Heitmeyer v. Federal Communications Commission, 6762.
Decision Date | 27 December 1937 |
Docket Number | No. 6762.,6762. |
Citation | 95 F.2d 91 |
Parties | HEITMEYER v. FEDERAL COMMUNICATIONS COMMISSION. |
Court | U.S. Court of Appeals — District of Columbia Circuit |
Clarence C. Dill, and James W. Gum, both of Washington, D. C., for appellant.
Hampson Gary, George B. Porter, Fanney Neyman, Frank U. Fletcher, and Ralph L. Walker, all of Washington, D. C., for appellee.
Before ROBB, GRONER, and MILLER, Associate Justices, and WHEAT, District Judge.
This is an appeal under section 402(b) (1) of the Communications Act of 19341 from a decision of the Federal Communications Commission denying the appellant's application for a permit to construct a new radio broadcasting station at Cheyenne, Wyo.
The record shows that the Examiner who heard the case made findings of fact and arrived at conclusions therefrom to the effect that:
The Examiner, therefore, recommended that the application of Heitmeyer, the appellant herein, be granted. At the same time he recommended denial of the application of the Wyoming Radio Educational Association, which he had theretofore consolidated for hearing with the appellant's application.

——————————

* TO-DO LIST
1/ Please rewrite the paragraph of the Heitmeyer opinion that begins "The Examiner, therefore, recommended" as one shorter sentence that keeps its main facts.
2/ Write what comes next in the Heitmeyer opinion, picking up after its final sentence.
The lines after this point are not needed here.

* SUPPLIED INFORMATION

——————————

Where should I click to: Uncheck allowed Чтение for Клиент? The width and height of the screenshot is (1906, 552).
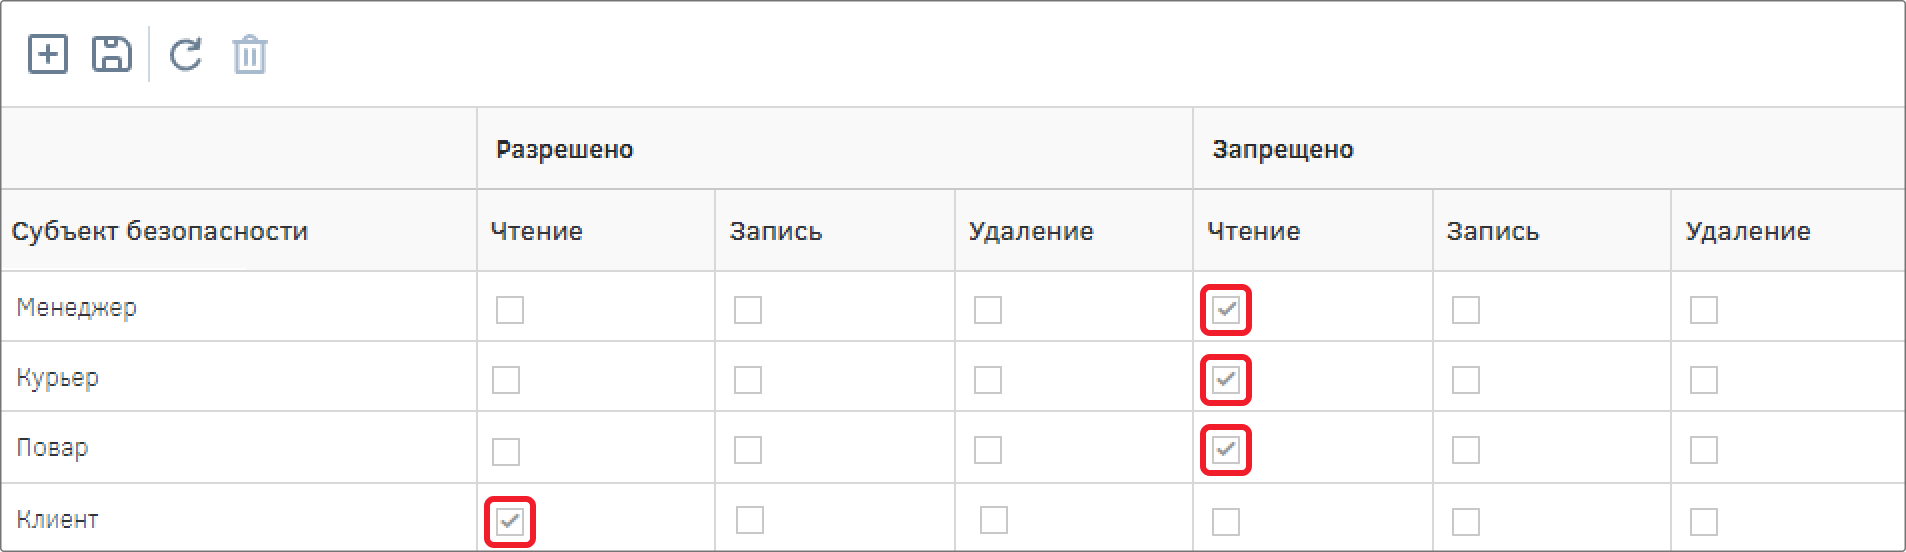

——————————

* TASK RESPONSES
1/ The Examiner recommended granting Heitmeyer's application and denying that of the Wyoming Radio Educational Association, which he had earlier consolidated with Heitmeyer's for hearing.

2/
Approximately four months later, on May 1, 1936, the Commission entered its final order denying the application; making no findings and assigning no reasons therefor, but stating that it would "issue and publish at a subsequent date an opinion setting forth a statement of the facts appearing of record and the grounds for the decision t herein reached." On June 12, 1936, the Commission's decision was entered denying the applications of appellant Heitmeyer and that of the Wyoming Radio Educational Association. The latter applicant has not appealed from the decision of the Commission and is not concerned herein.
Section 402(c) of the Communications Act, 47 U.S.C.A. § 402(c), provides that within thirty days after the filing of an appeal "the Commission shall file with the court the originals or certified copies of all papers and evidence presented to it upon the application or order involved, and also a like copy of its decision thereon, and shall within thirty days thereafter file a full statement in writing of the facts and grounds for its decision as found and given by it." (Italics supplied.)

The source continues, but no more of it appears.